Dibagian lain Pujangga Yasadipura I memaknakan fenomena di Samakaton ini dengan mengkiaskan maksud pendidikan moral – mental yaitu :
1. satu Samakaton 2. Adisana 3. Adirasa 4. Mangadeg 5. Vaandel(tombak) 6. Kerangka tambur, artinya adalah :
Samakaton artinya kesemua hal dapat terlihat apabila manusia mau datang menyepi ditempat yang indah, yaitu
Adisana artinya tempat yang indah, apabila manusia berani laku menyepi di tempat yang indah itu akan mendapatkan rasa ynag indah pula yang akhirnya menimbulkan kemurnian dihati nuraninya
3. Adirasa artinya rasa yang indah.
Dalam hal 1, 2, 3 tersebut diatas kenyataannya apabila manusia sanggup berdiri (mangadeg – mendirikan Imannya) kepada Yang Maha Kuasa seperti tegaknya vaandel tersebut.
Tombak atau Vaandel simbol kejayaan apabila ditambahkan dengan rasa suci, sunyi, kosong, kang Hamengku Hana (ada) yang dinisbatkan dengan :
Kerangka tambur diguning Mangadeg tersebut.
Setelah mendapatkan ilafat baik tersebut beliau menuju ke markas besar pamannya (Pangeran Mangkubumi dai Jekawal – Sragen Utara ) untuk menggabungkan diri dan memohon perlindungan pamannya walaupun dalam perjalannya menemui banyak kesukaran karena ada pengumuman dari kompeni yang apabila dapat menangkapnya hidup atau mati akan mendapat hadiah pangkat dan uang. Dikisahkan dalam pertemuan dengan pamannya tersebut beliau diterima baik oleh pamannya bahkan diberikan bantuan seperangkat senjata dan prajurit untuk kembali kemarkasnya di daerah Gumantar.
Pangeran mangkubumi adalah adik Paku Buwana II yang berlainan ibu yang pada saat itu memenuhi seruan Paku Buwono II untuk membasmi peberontakan RM. Sahid dan Martapura. Untuk sementara Pangeran Mangkubumi berhasil meredam pemberontakan walaupun harus meloloskan RM. Sahid. Hal ini menimbullkan konflik dari dalam dimana PB II yang tadinya menjanjikan tanah Sukowati bagi yang dapat menangkap RM. Sahid akhirnya mengingkari janjinya karena kelicikan Patihnya sendiri yaitu Pringgolaya. Dikarenakan sebab ini Mangkubumi pada 19 Mei 1746 meninggalkan karaton Surakarta dan memberontak yang pada akhirnya mendirikan kerajaan diYogykarta dan menjadi Sultan Hamengku Buwono I.

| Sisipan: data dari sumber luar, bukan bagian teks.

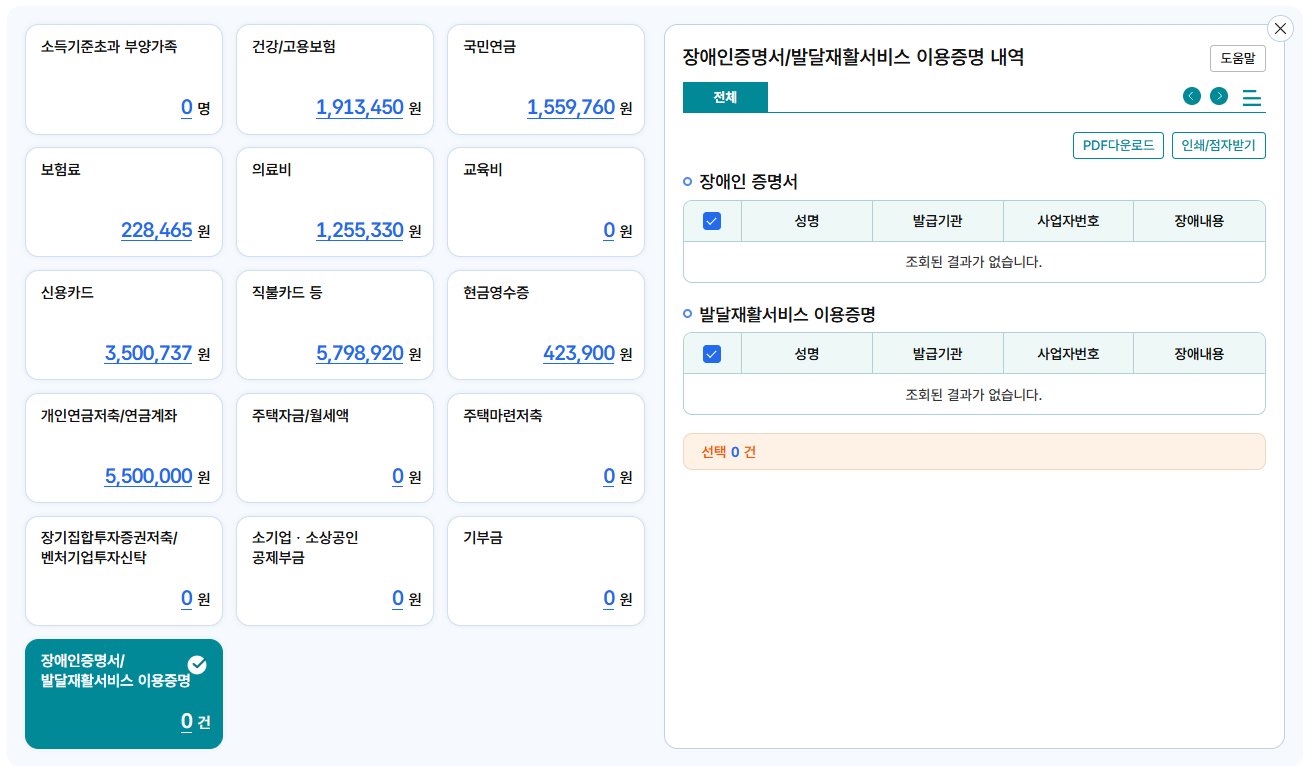Open the 도움말 help button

Demikian riwayat singkat Rm. Sahid yang kemudian dikenal dengan nama Adipati mangkunegoro I atau Pangeran Samber Nyawa beliau memegang tampuk pimpinan Kadipaten Mangkunegaran mulai tahun 1757 sampai wafatnya 1795 jenasahnya dimakamkan di Mangadeg dan berdirinya Kadipaten Mangkunegaran ini diperingati dengan sangkalan : MULAT SARIRA NGRASA WANI = berarti tahun Jawa 1682, bersamaan dengan tahun Masehi 1757. Nama julukan Pangeran Adipati Mangkunegara I ialah Sambernyawa. Nama yang terakhir ini adalah nama Pedang pusaka Mangkunagaran, yang sangat ampuh dan tajam, tepat sekali untuk menyambar nyawa musuh.